**Exercise objective**
Print the full set of records below, character for character and picture-free.

**Supplied data**
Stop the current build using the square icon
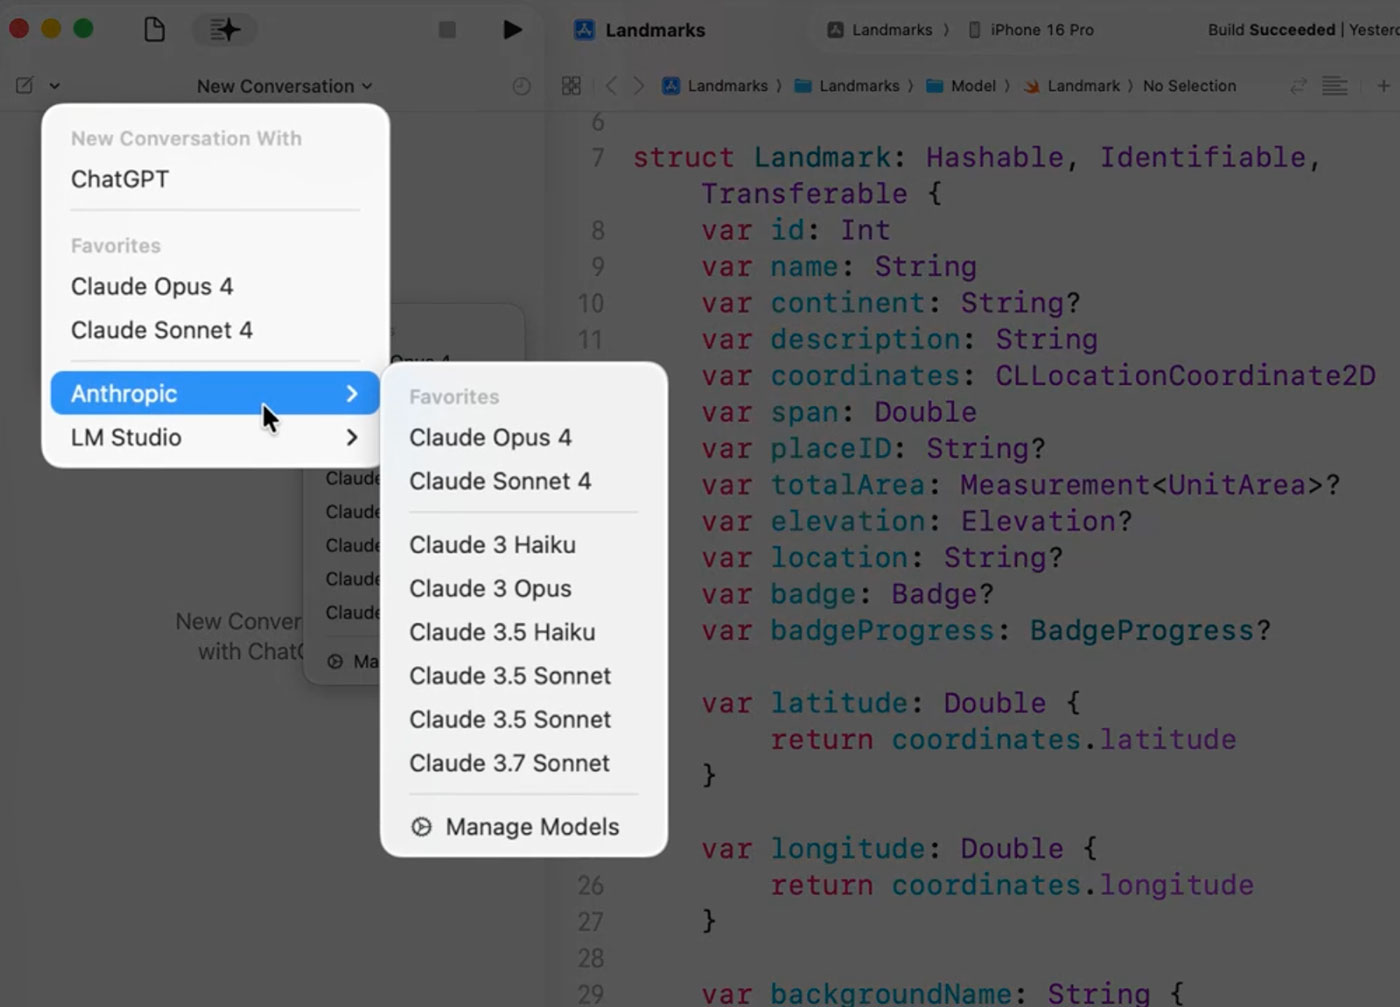Screen dimensions: 1400x1007 [446, 29]
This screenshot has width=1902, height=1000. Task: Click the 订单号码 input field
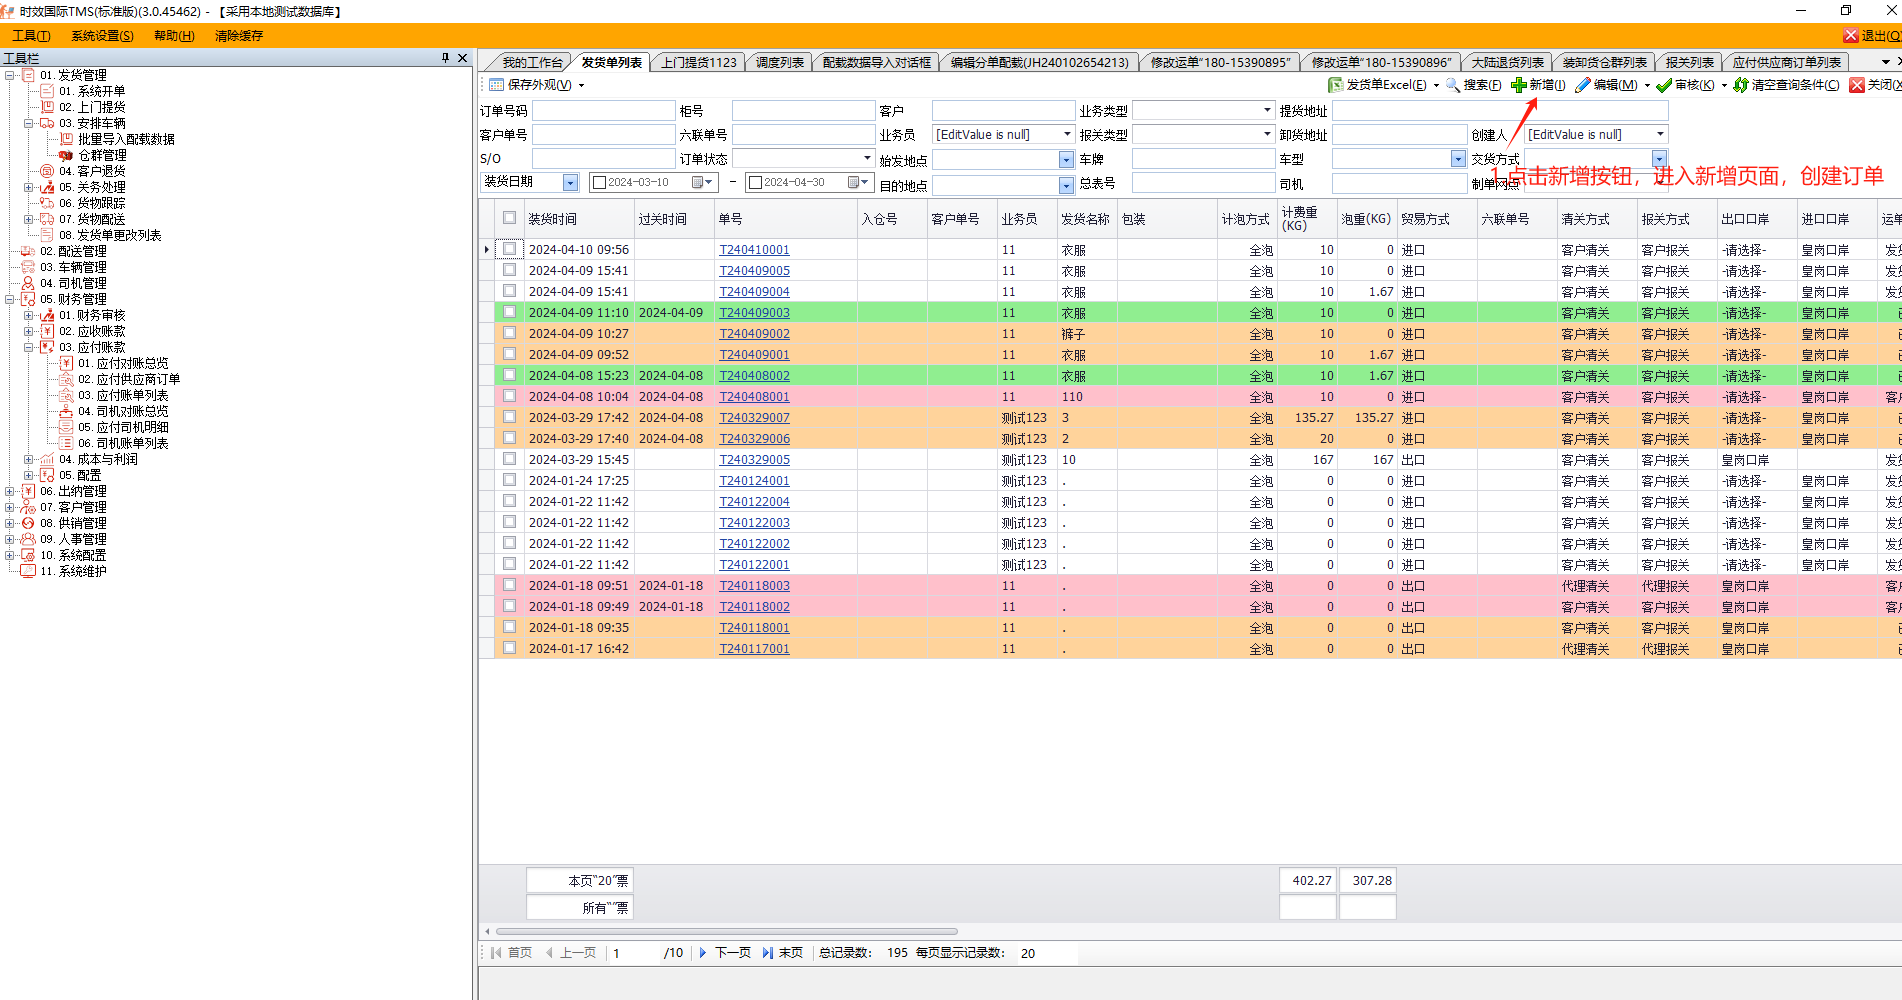(x=603, y=111)
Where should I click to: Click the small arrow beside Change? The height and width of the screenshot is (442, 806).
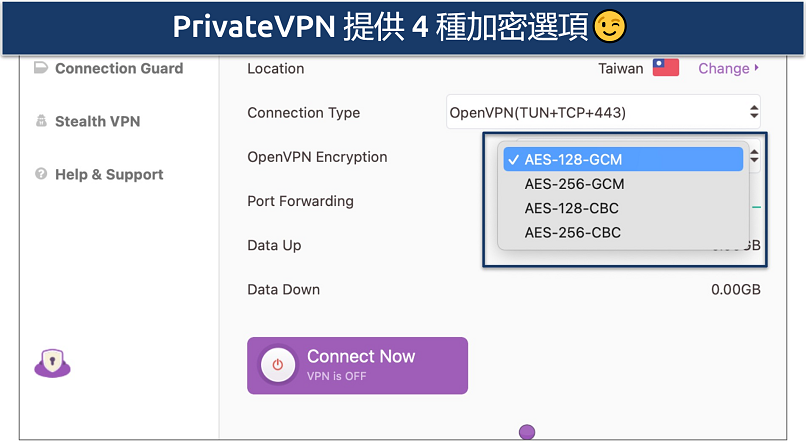pos(757,68)
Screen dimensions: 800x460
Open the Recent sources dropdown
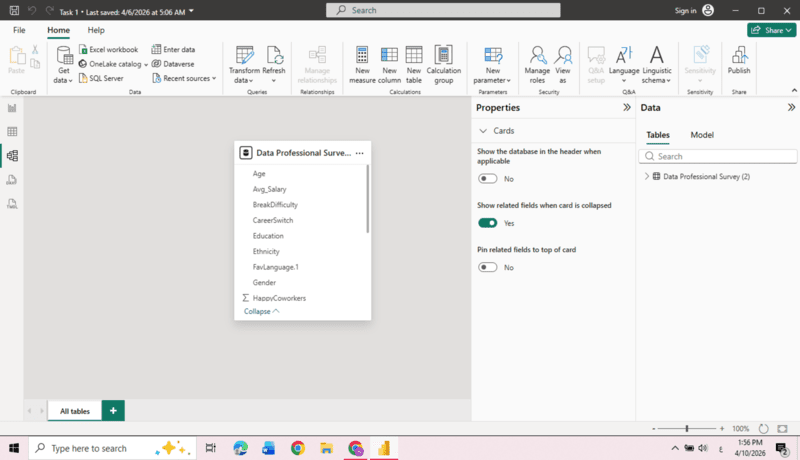click(185, 78)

**Answer box**
Stop the current build using the square icon
Screen dimensions: 1400x1007 [446, 29]
This screenshot has width=1902, height=1000. Task: Click the 订单号码 input field
(x=603, y=111)
Where should I click to: Click the small arrow beside Change? The height and width of the screenshot is (442, 806).
pos(757,68)
Screen dimensions: 800x460
Open the Recent sources dropdown
click(185, 78)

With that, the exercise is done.